McGregor as Halston in Netflix's upcoming series "Halston."

(The following is strictly my opinion and should not inferred to represent the opinions of Fleshbot or its staff. But I think some might love it!)

So apparently Ryan Murphy is presenting his HALSTON mid-May on Netflix with a five-part series starring (straight dude) Ewan McGregor in the role of the cultural and fashion icon who designed Jackie Kennedy's pillbox hat and died of AIDS in 1990. He did a bunch of other stuff in between.

Oh wait, you thought when I said "I couldn't care less" you thought I meant "I couldn't care less because I won't see it because here we go again, another straight-identifying dude get accolades playing gay for pay while the queer actors sit on the sidelines."

Nope! And this is where your guy Hank makes some questionable and irreverently un-woke statements.

(AHEM...clears throat)
I don't care the sexuality of the actor playing that queer up there on the screen. Full stop.

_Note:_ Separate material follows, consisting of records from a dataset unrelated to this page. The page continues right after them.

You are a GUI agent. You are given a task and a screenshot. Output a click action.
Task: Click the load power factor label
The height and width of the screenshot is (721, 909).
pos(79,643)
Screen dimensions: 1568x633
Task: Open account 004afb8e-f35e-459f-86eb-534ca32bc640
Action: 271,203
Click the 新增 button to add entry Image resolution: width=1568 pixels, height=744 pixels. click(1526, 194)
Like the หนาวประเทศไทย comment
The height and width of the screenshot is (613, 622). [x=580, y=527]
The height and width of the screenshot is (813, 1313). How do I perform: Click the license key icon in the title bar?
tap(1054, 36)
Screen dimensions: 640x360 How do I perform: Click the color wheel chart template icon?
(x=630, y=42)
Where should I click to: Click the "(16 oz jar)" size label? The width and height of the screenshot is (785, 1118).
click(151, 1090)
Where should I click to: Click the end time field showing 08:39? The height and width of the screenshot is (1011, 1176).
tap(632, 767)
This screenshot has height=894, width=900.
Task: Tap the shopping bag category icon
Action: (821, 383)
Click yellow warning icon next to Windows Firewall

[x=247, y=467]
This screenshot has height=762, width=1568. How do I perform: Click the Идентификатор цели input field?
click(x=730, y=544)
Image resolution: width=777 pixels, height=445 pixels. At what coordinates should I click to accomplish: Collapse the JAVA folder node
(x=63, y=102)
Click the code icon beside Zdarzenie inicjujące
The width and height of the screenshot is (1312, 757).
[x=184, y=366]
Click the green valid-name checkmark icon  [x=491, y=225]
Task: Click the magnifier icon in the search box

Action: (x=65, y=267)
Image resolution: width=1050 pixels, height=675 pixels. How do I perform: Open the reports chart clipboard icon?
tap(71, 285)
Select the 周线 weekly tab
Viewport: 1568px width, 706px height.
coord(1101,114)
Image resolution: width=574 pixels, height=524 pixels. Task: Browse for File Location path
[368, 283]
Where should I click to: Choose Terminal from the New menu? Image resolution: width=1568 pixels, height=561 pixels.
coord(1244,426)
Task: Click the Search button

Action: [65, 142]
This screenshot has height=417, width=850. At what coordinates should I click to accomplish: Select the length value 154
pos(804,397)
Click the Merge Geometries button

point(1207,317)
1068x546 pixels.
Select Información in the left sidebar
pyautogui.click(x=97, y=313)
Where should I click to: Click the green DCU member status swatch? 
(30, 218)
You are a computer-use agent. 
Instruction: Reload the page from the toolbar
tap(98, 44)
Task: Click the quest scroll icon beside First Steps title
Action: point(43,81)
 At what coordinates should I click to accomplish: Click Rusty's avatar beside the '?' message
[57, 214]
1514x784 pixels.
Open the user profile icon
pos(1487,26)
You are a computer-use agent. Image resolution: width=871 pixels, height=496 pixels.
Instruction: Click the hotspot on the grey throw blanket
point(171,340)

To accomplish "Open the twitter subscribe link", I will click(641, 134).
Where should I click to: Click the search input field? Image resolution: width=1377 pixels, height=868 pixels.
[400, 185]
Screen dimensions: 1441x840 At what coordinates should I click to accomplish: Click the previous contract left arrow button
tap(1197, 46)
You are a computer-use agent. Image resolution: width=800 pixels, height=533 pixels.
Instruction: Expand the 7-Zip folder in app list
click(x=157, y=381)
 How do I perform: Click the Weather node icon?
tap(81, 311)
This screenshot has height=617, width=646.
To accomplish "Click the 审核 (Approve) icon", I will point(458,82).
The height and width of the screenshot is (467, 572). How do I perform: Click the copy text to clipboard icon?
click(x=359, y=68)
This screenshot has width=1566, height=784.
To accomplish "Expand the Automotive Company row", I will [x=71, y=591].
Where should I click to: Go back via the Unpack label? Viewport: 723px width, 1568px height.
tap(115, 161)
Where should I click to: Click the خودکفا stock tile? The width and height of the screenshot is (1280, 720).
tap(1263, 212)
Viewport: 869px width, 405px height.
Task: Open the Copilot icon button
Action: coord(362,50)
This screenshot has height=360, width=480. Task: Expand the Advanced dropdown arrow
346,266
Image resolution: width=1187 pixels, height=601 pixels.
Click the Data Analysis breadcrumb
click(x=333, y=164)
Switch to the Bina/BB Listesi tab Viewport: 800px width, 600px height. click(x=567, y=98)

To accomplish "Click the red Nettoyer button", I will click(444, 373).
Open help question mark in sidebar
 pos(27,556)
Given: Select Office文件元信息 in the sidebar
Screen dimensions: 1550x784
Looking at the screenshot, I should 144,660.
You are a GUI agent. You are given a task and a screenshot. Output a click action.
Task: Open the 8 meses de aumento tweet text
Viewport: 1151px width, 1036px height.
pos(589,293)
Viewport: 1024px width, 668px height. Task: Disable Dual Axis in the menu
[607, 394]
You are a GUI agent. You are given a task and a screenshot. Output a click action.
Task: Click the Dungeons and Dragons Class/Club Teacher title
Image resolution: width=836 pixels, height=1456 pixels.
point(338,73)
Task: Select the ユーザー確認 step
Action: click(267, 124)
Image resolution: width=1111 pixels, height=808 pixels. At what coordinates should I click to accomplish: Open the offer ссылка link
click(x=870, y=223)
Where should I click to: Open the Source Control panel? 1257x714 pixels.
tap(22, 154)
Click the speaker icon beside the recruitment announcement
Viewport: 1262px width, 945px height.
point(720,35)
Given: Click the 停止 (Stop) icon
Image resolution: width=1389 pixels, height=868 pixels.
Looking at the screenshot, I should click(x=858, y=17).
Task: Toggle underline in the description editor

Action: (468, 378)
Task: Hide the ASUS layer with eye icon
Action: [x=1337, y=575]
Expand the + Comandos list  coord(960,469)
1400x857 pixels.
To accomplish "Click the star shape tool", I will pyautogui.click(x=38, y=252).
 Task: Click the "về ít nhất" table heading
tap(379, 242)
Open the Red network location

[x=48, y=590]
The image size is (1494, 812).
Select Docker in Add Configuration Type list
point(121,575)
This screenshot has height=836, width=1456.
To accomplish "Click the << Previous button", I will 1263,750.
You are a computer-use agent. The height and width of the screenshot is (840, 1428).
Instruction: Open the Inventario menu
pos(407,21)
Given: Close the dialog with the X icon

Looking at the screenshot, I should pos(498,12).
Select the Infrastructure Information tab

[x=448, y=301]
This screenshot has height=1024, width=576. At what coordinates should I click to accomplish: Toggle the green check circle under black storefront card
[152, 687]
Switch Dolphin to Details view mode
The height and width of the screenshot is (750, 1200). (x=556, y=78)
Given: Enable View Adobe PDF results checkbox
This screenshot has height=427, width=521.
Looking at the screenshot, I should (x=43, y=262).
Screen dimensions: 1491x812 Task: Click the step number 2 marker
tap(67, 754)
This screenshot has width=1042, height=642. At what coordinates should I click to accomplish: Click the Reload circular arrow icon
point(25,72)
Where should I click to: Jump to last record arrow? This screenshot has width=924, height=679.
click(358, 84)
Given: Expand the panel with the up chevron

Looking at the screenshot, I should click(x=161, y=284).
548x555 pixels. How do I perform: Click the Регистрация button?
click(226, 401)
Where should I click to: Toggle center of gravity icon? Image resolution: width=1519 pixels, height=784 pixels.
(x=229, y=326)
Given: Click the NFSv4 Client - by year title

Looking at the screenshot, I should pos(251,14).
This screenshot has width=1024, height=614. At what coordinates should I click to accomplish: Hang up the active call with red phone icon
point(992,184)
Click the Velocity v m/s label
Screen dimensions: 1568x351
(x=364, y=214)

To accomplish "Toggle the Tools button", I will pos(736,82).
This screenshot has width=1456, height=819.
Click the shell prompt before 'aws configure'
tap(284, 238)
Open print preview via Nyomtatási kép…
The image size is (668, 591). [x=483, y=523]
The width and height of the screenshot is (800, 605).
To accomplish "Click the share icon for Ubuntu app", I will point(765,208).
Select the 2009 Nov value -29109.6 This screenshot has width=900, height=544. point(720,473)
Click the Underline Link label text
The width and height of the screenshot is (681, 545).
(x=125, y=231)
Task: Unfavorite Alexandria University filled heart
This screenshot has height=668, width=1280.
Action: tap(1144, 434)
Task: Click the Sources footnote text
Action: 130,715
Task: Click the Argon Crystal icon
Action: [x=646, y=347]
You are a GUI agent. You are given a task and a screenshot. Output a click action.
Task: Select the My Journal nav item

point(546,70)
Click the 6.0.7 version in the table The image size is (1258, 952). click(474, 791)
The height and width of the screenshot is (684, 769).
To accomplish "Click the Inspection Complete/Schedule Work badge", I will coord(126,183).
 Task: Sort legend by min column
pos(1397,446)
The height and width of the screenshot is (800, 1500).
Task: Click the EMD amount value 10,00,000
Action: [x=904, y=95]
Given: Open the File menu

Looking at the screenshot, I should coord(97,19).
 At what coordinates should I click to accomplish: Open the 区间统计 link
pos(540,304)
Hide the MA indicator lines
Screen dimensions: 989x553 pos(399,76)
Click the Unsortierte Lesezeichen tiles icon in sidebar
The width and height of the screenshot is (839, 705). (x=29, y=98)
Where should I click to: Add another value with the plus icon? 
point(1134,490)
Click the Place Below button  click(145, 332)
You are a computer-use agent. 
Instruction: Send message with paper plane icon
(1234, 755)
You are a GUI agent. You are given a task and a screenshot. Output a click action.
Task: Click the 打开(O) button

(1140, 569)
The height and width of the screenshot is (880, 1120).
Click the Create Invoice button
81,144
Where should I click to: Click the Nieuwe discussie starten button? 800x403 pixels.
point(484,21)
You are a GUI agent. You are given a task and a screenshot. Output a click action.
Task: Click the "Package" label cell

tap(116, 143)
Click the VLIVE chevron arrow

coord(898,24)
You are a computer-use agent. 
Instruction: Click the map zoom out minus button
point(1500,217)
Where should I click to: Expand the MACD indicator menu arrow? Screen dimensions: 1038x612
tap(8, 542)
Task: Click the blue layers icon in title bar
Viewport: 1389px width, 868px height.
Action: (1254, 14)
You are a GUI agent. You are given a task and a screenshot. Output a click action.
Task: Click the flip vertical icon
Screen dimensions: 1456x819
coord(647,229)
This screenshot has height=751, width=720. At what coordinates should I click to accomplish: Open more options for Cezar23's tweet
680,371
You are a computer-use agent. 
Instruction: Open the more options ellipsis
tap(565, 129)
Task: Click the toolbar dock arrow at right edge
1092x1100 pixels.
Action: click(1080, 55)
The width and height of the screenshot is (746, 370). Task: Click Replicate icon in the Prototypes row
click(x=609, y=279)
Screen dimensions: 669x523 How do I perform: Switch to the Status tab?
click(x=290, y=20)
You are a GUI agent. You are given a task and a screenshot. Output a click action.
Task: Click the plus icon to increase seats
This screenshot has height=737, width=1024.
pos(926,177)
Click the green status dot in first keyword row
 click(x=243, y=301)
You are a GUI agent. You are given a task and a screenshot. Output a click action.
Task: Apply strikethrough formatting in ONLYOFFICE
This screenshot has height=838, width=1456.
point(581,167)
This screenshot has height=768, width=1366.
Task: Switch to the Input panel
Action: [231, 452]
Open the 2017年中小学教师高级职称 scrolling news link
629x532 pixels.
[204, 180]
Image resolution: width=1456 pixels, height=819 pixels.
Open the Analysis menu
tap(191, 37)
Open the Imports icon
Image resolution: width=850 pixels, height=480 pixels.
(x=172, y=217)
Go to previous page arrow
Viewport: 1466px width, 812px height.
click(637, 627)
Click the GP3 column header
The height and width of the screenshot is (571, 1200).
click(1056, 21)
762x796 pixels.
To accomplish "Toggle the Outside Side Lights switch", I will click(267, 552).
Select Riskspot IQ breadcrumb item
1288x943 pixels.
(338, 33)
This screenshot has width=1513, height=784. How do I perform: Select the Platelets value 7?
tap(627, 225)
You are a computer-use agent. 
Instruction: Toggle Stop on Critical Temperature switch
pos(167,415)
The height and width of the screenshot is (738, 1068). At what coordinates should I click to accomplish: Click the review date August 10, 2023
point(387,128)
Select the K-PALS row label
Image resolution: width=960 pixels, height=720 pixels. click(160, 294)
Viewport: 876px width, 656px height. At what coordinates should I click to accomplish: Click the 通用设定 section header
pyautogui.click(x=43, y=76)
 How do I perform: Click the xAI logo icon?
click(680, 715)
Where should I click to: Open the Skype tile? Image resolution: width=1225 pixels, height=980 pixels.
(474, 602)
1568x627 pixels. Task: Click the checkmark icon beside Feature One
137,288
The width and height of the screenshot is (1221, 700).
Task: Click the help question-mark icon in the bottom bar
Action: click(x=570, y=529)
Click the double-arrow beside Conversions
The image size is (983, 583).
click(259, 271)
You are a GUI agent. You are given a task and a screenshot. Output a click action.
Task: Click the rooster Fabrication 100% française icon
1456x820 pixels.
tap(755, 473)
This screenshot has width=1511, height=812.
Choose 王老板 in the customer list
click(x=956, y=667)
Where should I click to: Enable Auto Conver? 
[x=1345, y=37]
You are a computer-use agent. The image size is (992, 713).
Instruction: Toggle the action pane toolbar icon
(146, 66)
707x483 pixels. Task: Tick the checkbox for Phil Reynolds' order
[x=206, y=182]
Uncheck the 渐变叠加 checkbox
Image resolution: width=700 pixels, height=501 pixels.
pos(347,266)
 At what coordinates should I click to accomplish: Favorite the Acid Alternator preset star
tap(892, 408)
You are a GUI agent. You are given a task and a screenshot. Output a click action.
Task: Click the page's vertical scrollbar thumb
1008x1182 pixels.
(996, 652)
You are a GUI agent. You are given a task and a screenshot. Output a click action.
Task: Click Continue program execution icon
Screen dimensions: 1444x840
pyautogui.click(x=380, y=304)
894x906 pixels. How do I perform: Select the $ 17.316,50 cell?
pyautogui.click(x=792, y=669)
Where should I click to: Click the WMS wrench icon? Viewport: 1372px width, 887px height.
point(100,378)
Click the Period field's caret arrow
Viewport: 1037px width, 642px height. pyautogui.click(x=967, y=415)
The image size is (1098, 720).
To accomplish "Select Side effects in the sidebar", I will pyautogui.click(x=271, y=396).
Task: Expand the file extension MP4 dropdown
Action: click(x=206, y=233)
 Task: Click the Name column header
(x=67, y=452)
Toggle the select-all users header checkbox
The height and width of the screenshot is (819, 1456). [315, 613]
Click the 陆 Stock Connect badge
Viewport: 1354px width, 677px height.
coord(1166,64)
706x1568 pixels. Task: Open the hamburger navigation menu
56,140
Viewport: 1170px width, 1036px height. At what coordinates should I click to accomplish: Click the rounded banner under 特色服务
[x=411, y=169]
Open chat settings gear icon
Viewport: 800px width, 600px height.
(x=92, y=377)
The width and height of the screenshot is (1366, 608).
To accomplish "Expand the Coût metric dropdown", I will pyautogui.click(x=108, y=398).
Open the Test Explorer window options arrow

Hollywood and the gays have had a historically fraught relationship. Gay? Couldn't get hired. Slightest whiff of gay but appeared straight? Couldn't get hired. Have a career and then gay scandal breaks? Loss of career. History is teeming with these stories. And if you were important enough of a player who was deep in the closet, the Hollywood machine made damn sure you stayed in there with its elaborate machinations while it feasted on your flesh. Rock Hudson's marriage anyone?

People (straights) played gay at their peril. And if they did, their characters usually wound up dead by the end of the film, a'la Shirley MacLaine in The Children's Hour, a rather odious piece of playwriting and film history. Or they're simply miserable like that merry band of tricksters in Boys In the Band. Go look for the documentary The Celluloid Closet for a historical romp down this delightful history.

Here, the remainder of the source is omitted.